Ce déshabillage sera effectué sans précipitation, sous contrôle d’un collègue car le risque de contamination est maximal à ce moment-là.

6.    Sortie de salle :

  • Le personnel non nécessaire au réveil et à l’extubation du patient sort de salle après déshabillage, puis remettra une casaque manches longues + tablier plastique + gants manchettes longues Nitrile (équipement complet) en attendant la sortie de salle du patient
  • L’équipe anesthésique accompagne le patient jusqu’à la porte de sortie de la salle.
  • Le personnel qui attend derrière la porte, réceptionne le patient et le raccompagne vers la sortie du bloc
  • Retour patient directement dans le service d’origine ou Réanimation SANS passage en salle de surveillance post-interventionnelle

7.    Entretien de la salle :

  • Si une seule intervention prévue : réaliser un bio nettoyage complet 4 temps avec produits détergents-désinfectants avec équipement de protection individuelle (EPI) complet.
  • Si plusieurs interventions, réaliser un essuyage humide de toute la salle avec produits détergents-désinfectants, procéder à un bio nettoyage complet en fermeture de salle à la fin de l’entretien de la salle.

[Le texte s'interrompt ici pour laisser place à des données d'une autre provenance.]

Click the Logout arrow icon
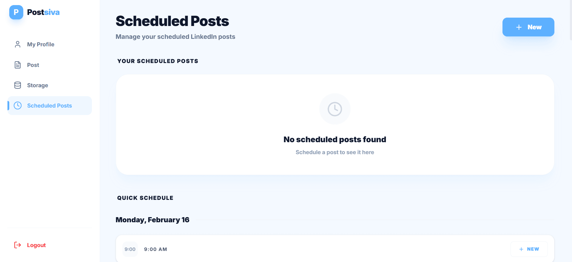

Le temps de latence entre deux interventions dépendra des performances de ventilation de la salle et de son volume. Se conformer aux recommandations de vos établissements en matière de renouvellement d’air des salles.

Conclusion :

La haute contagiosité de ce virus exige donc que toute personne évoluant au bloc opératoire se conforme strictement aux précautions complémentaires d’hygiène indispensables à sa non-propagation.

Par principe de précaution il faut en conclure que tous les intervenants d’une salle d’intervention doivent porter un masque FFP2.

Le patient ne doit pas passer par la salle de surveillance post-interventionnelle car le risque de contamination y est important et elle est très difficile à désinfecter réellement.